→ **Available records**:
********************
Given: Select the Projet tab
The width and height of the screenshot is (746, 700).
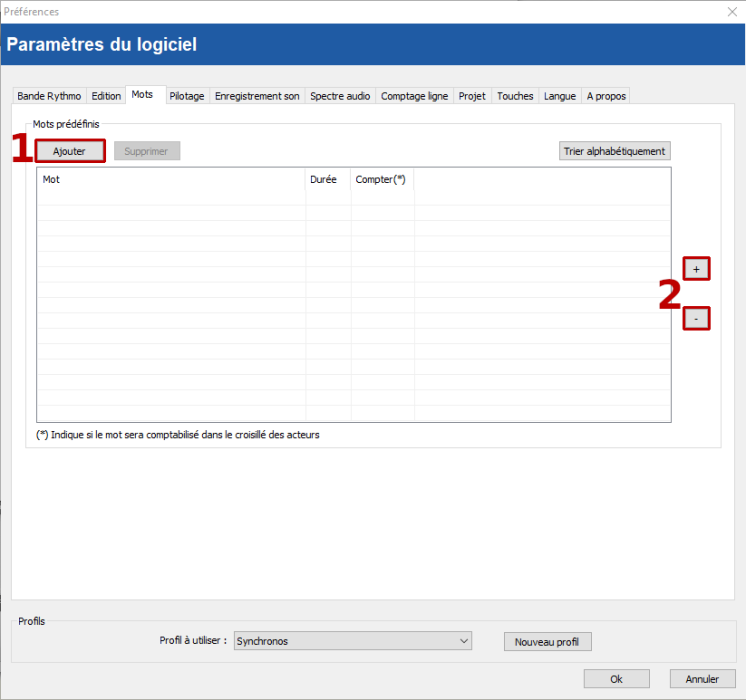Looking at the screenshot, I should click(x=472, y=96).
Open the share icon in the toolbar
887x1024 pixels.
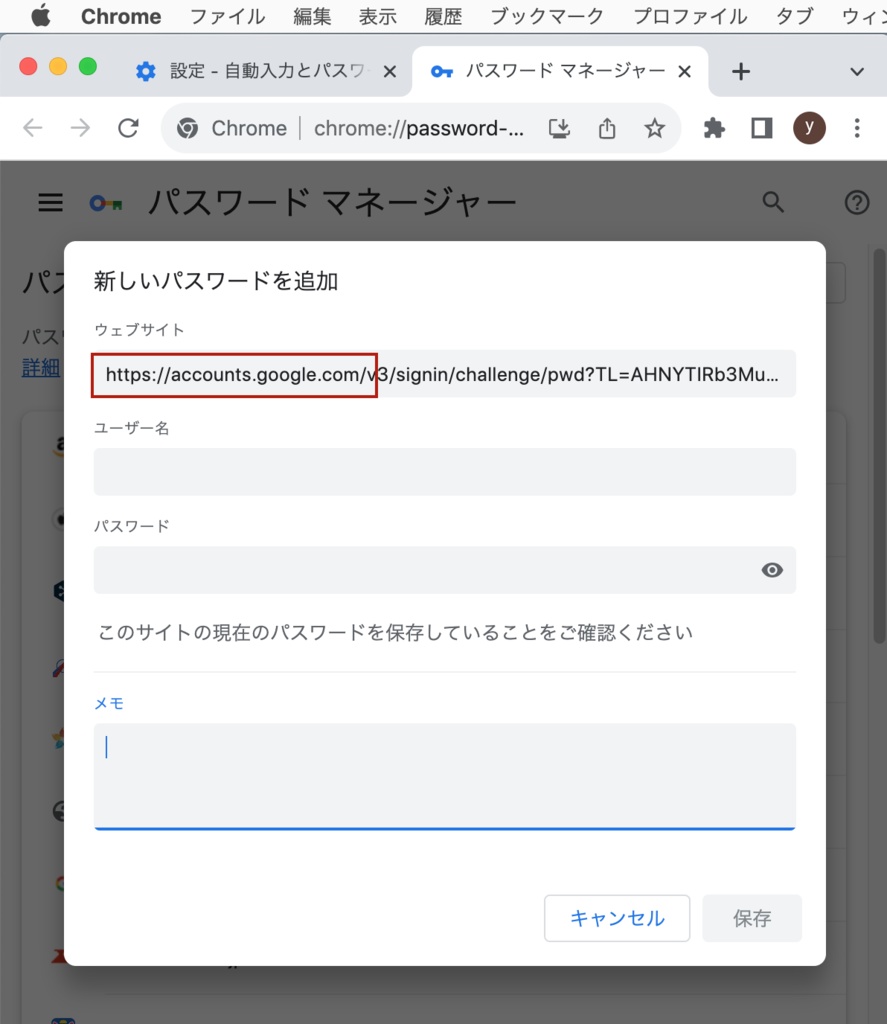[x=607, y=128]
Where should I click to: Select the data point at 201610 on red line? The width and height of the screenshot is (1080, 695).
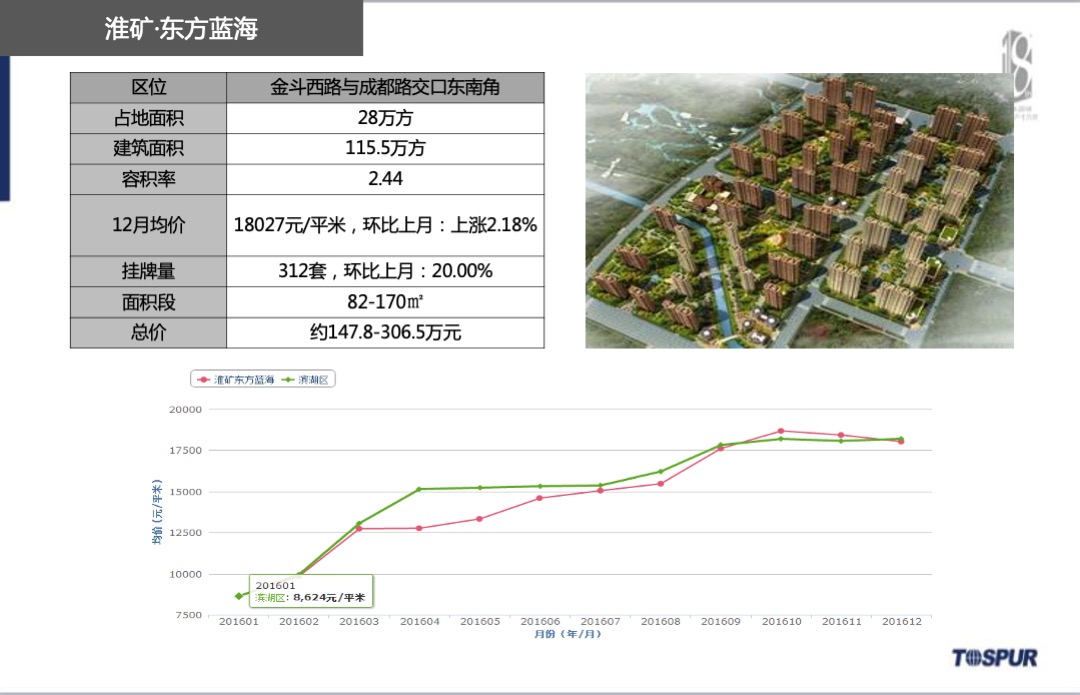pyautogui.click(x=781, y=430)
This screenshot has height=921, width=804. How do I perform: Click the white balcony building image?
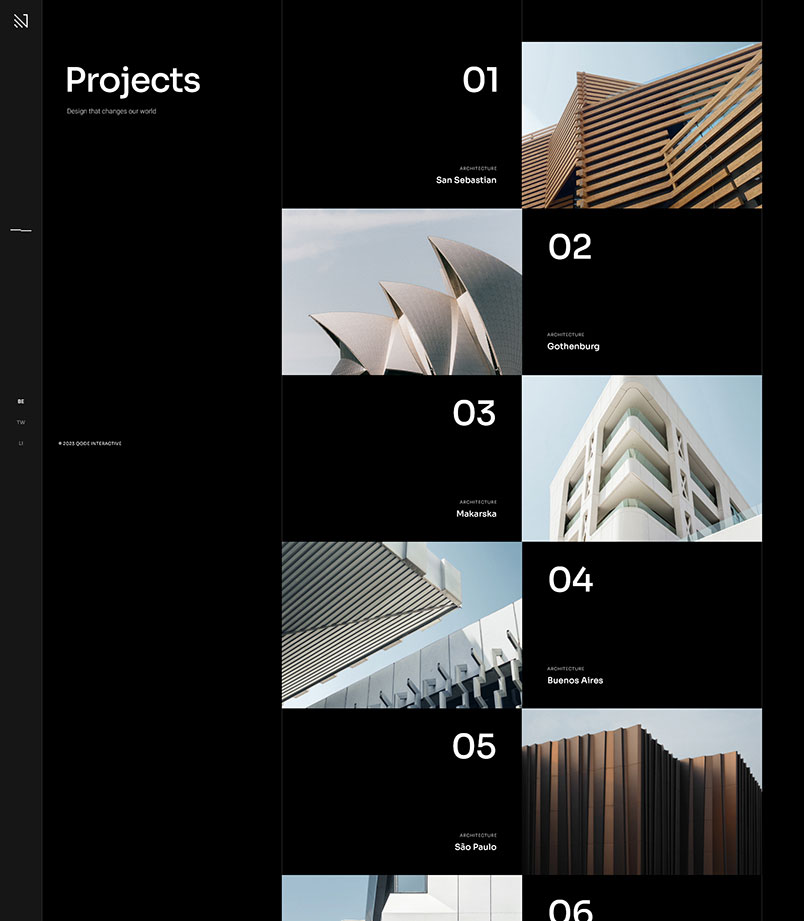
********************
→ **Task to carry out**:
Please copy out every line of the material above word for word, leaving the pictures out of your answer.

→ **Response**:
Given: Select the Projet tab
The width and height of the screenshot is (746, 700).
Looking at the screenshot, I should click(x=472, y=96).
Open the share icon in the toolbar
887x1024 pixels.
[x=607, y=128]
Where should I click to: Select the data point at 201610 on red line? The width and height of the screenshot is (1080, 695).
pyautogui.click(x=781, y=430)
This screenshot has height=921, width=804. How do I perform: Click the white balcony building image?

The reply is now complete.